Natural Gradients and Stochastic Variational Inference

02 Oct 2016


My goal with this post is to build intuition about natural gradients for optimizing over spaces of probability distributions (e.g. for variational inference). I’ll examine a simple family of distributions (diagonal-covariance Gaussians) and try to see how natural gradients differ from standard gradients, and how they can make existing algorithms faster and more robust.

For concrete motivation, here’s a sneak preview of optimization improvement afforded by the natural gradient in a variational inference problem (higher values of the evidence lower bound, or ELBO, imply a better approximation)

The punchline: using the natural gradient for variational inference often leads to quicker and more reliable optimization over the standard gradient. This improvement makes approximate Bayesian inference more practical for general use.

Motivation: Variational Inference

To motivate the concept of natural gradients and statistical manifolds, consider variational inference (VI), a class of methods often used for approximate Bayesian inference.

Bayesian inference typically starts with some model for data that describes a joint density, \(p(x, \mathcal{D})\), over data \(\mathcal{D}\) and model parameters (and latent variables), \(x\). This joint density is proportional to the posterior, \(p(x \,|\, \mathcal{D})\), which characterizes our beliefs about the values of parameters \(x\). Access to this distribution allows us to make Bayesian predictions, report posterior expectations, interpret posterior marginals, etc.

For notational simplicity, we drop the \(\mathcal{D}\) and denote our (unnormalized) target as \(\pi(x)\). The target is, in general, difficult to use. The VI approach is to approximate \(\pi(x)\) with some easy-to-use distribution, \(q(x; \lambda)\), parameterized by \(\lambda\) in some parameter space \(\Lambda\). VI typically proceeds by optimizing a divergence measure between \(\pi\) and \(q\) to find the \(\lambda\) that makes these distributions as similar as possible.

For VI methods, this similarity measure is typically the Kullback–Leibler (KL) divergence, \(KL(q(\cdot; \lambda) \,||\, \pi)\). The exact KL is difficult to evaluate, and for practical purposes most VI algorithms introduce an objective (known as the evidence lower bound, or ELBO) that, when maximized, corresponds to minimizing the KL. For this post, the details of the ELBO are unimportant, so we will refer to this objective simply as \(\mathcal{L}(\lambda)\) and our optimization problem is

\[\begin{align} \max_{\lambda \in \Lambda} \mathcal{L}(\lambda) \end{align}\]

To sum up, solving this optimization problem is approximate Bayesian inference — a difficult integral is replaced by an easier optimization problem.

- _Your tasks_
1. Reproduce the post on natural gradients word for word, from "For concrete motivation, here’s" up to and including "for general use.".
2. Pick up the post on natural gradients and variational inference after its last sentence and keep writing it.

- _Dataset section_
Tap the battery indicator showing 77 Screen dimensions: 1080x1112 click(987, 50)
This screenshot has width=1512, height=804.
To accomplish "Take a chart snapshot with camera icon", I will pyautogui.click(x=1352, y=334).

- _The results_
1.
For concrete motivation, here’s a sneak preview of optimization improvement afforded by the natural gradient in a variational inference problem (higher values of the evidence lower bound, or ELBO, imply a better approximation)

The punchline: using the natural gradient for variational inference often leads to quicker and more reliable optimization over the standard gradient. This improvement makes approximate Bayesian inference more practical for general use.

2.
To solve this optimization problem, we’ll consider gradient-based methods, such as stochastic gradient descent (sgd), adagrad, or adam. This is where the natural gradient enters — these gradient-based methods make small moves around the parameter space, where the definition of “small” is what characterizes the difference between the natural and the standard gradient.

The next section focuses on understanding the natural gradient, and in the following section I’ll derive (and interpret) the natural gradient for a particular family of variational distributions. We’ll then see how it improves optimization in a Black-Box Stochastic VI (BB-SVI) problem for approximate Bayesian inference.

Statistical Distance

First, let’s state the obvious: each point \(\lambda \in \Lambda\) corresponds to a full probability distribution. If we ignore this, and use general-purpose gradient methods (that treat \(\Lambda\) like a Euclidean space), then we’re giving up a ton of useful structure in the problem.

To see what I mean, consider these two Gaussians, \(q_0\) and \(q_1\)

The euclidean distance between \((\mu_0, \sigma_0^2)\) and \((\mu_1, \sigma_1^2)\) is \(\sqrt{ (\mu_1 - \mu_0)^2 + (\sigma_0^2 - \sigma_1^2)^2 } = |\mu_1 - \mu_0|\) (their variances are equal, \(\sigma_0^2 = \sigma_1^2\)). However, the distributions are quite different — their support barely overlaps; samples greater than \(\mu_1\) unambiguously belong to \(q_1\) (and vice versa). More importantly, if \(q_0\) were our true target distribution, then \(q_1\) would be a poor surrogate — \(KL(q_1 || q_0)\) here is huge.

Now consider these two Gaussian distributions:

The Euclidean distance between parameters is equivalent, \(|\mu_1 - \mu_0|\). However, their support almost completely overlaps. If you saw a sample over this support, it would be difficult to distinguish which Gaussian it came from. If \(q_0\) were our true target distribution, then \(q_1\) would be a pretty good surrogate in terms of \(KL\) (not the best, but not bad).

Notably, the Euclidean distance between parameters of \(q_1\) and \(q_0\) is the same in both cases, yet the statistical distance between the top two distributions is enormous compared to the statistical distance between the bottom two. This is because naively comparing parameters ignores the structure of the objects that the parameters represent. A statistical “distance” (e.g. symmetric-\(KL\) or total variation) incorporates this information by being a functional of the entire distribution

\[\begin{align} KL(q \,||\, p) &= \int q(x) \left( \ln q(x) - \ln p(x) \right)dx = \mathbb{E}_q\left[ \ln q(x) - \ln p(x) \right] \end{align}\]

When we optimize over a parameter space, we want small distances between a current value \(\lambda\) and some nearby value \(\lambda'\) to reflect this structure. The local structure defined by our choice of statistical distance defines a statistical manifold, and in order to optimize over this manifold, we need to modify our standard gradients using an appropriate local scaling, otherwise known as a Riemannian metric. This local rescaling, along with the standard gradient, can be used to construct the natural gradient.

Natural Gradient

A common Riemannian metric for statistical manifolds is the Fisher Information Matrix (“the Fisher”)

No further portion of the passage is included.